Some records:

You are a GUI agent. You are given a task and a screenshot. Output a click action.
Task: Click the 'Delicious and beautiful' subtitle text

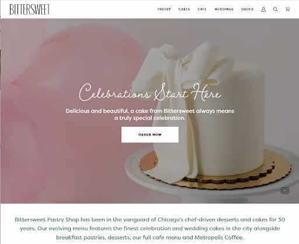pyautogui.click(x=150, y=114)
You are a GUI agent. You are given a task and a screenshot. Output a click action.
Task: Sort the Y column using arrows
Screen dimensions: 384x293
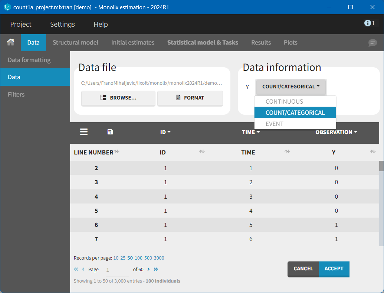click(x=372, y=152)
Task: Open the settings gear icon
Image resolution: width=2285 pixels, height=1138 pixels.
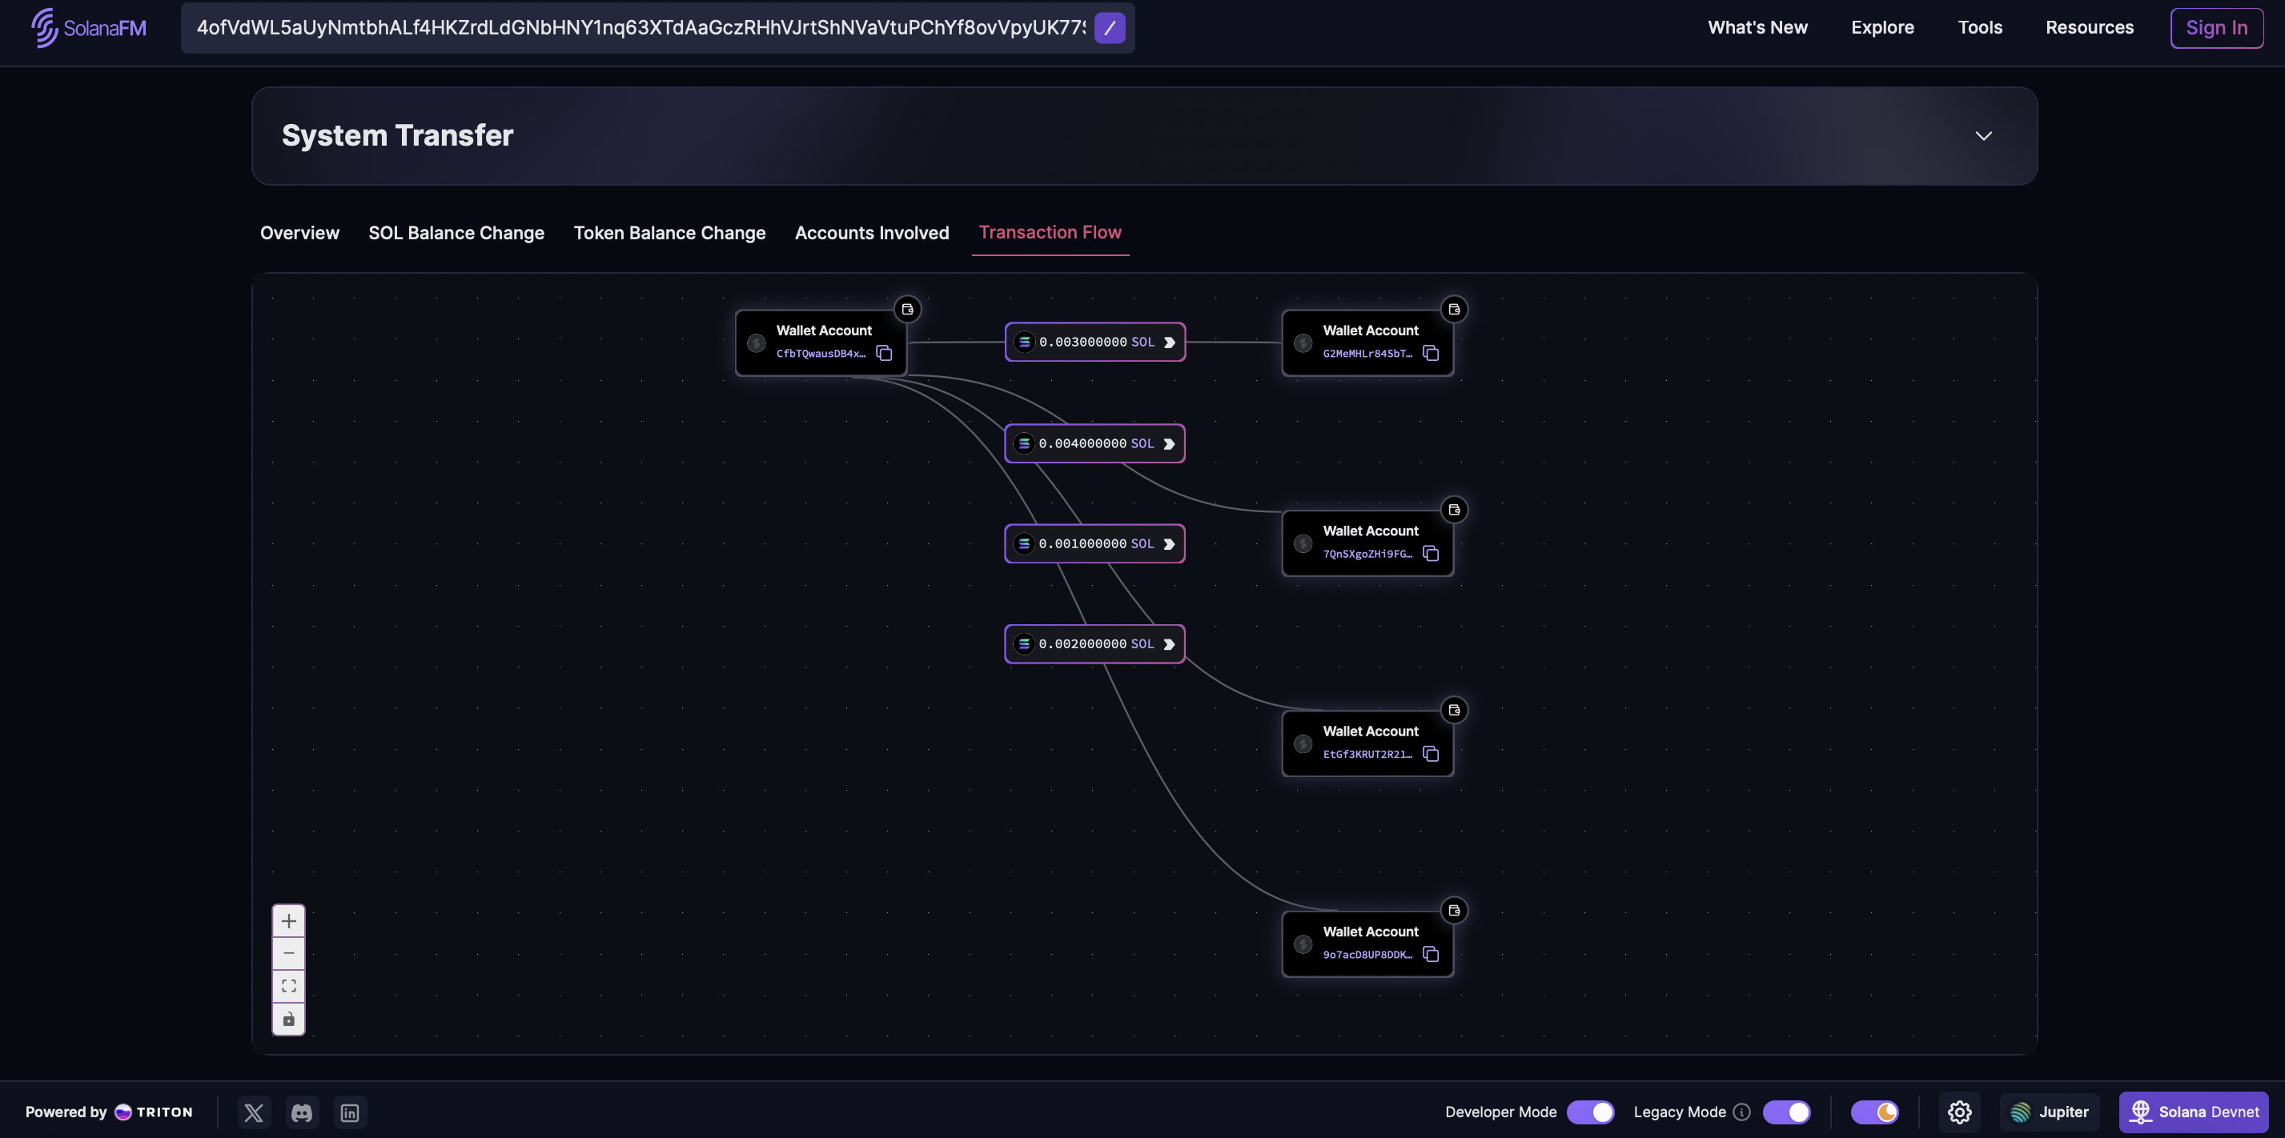Action: [x=1959, y=1112]
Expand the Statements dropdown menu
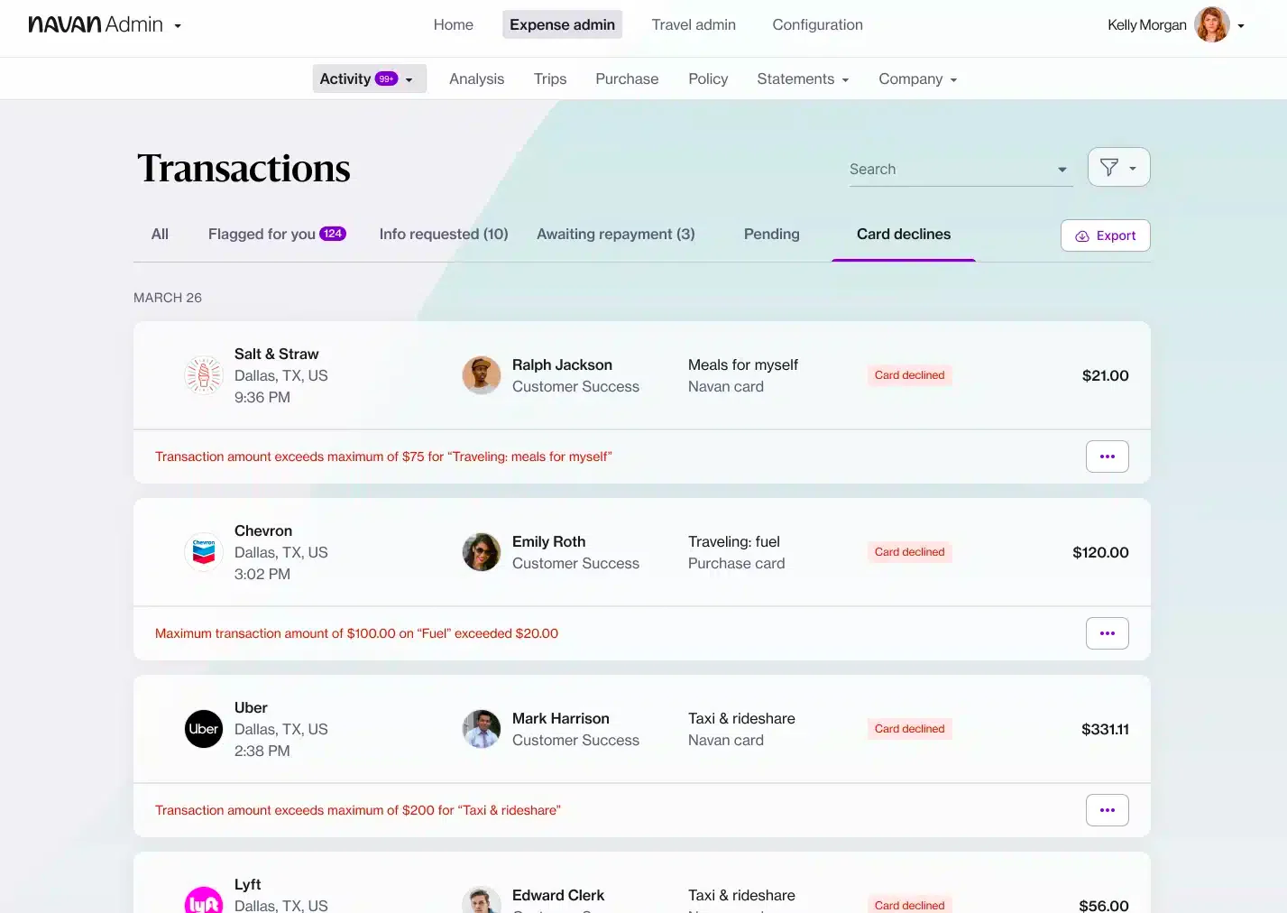The image size is (1287, 913). point(803,78)
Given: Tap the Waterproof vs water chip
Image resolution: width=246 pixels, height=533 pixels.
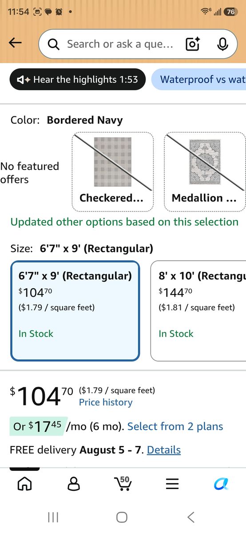Looking at the screenshot, I should coord(198,80).
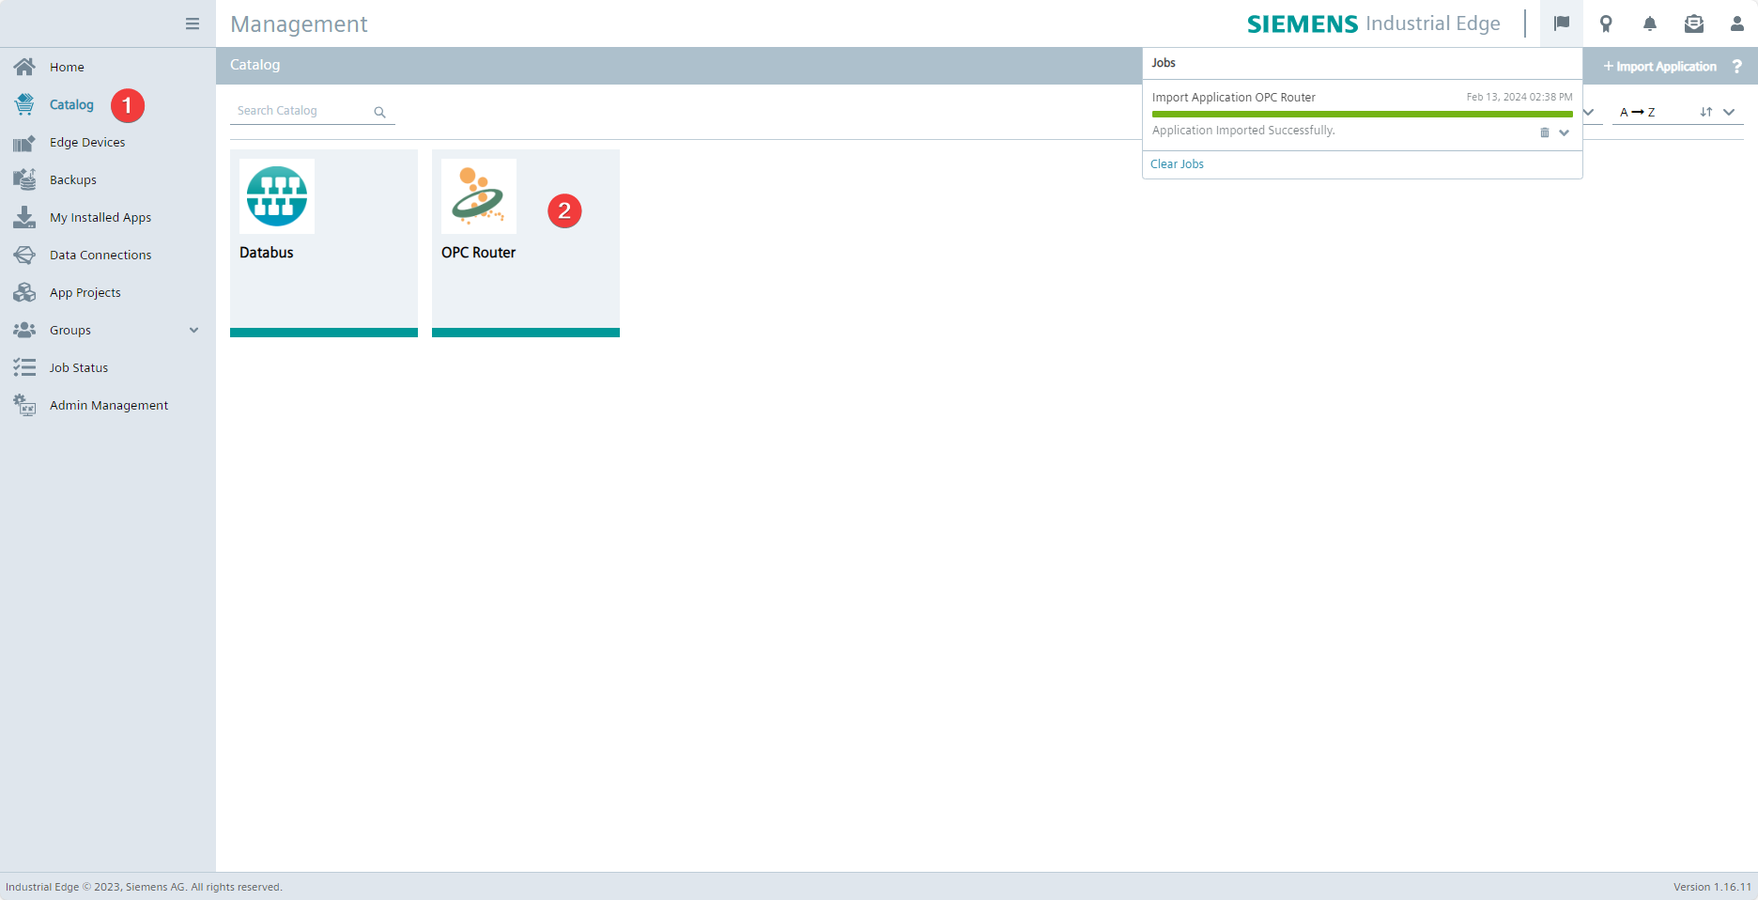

*Written task*.
Please write out all the records above again, swapping "GUI agent" for "desktop agent" and changing nothing else. Leave the pictures out.

*Solution for this problem*.
You are a desktop agent. You are given a task and a screenshot. Output a click action.
Task: Click the 'Delicious and beautiful' subtitle text

pyautogui.click(x=150, y=114)
You are a desktop agent. You are given a task and a screenshot. Output a click action.
Task: Sort the Y column using arrows
Screen dimensions: 384x293
click(x=372, y=152)
Task: Open the settings gear icon
Image resolution: width=2285 pixels, height=1138 pixels.
Action: [x=1959, y=1112]
Expand the Statements dropdown menu
The image size is (1287, 913). point(803,78)
Given: Tap the Waterproof vs water chip
Image resolution: width=246 pixels, height=533 pixels.
Looking at the screenshot, I should coord(198,80).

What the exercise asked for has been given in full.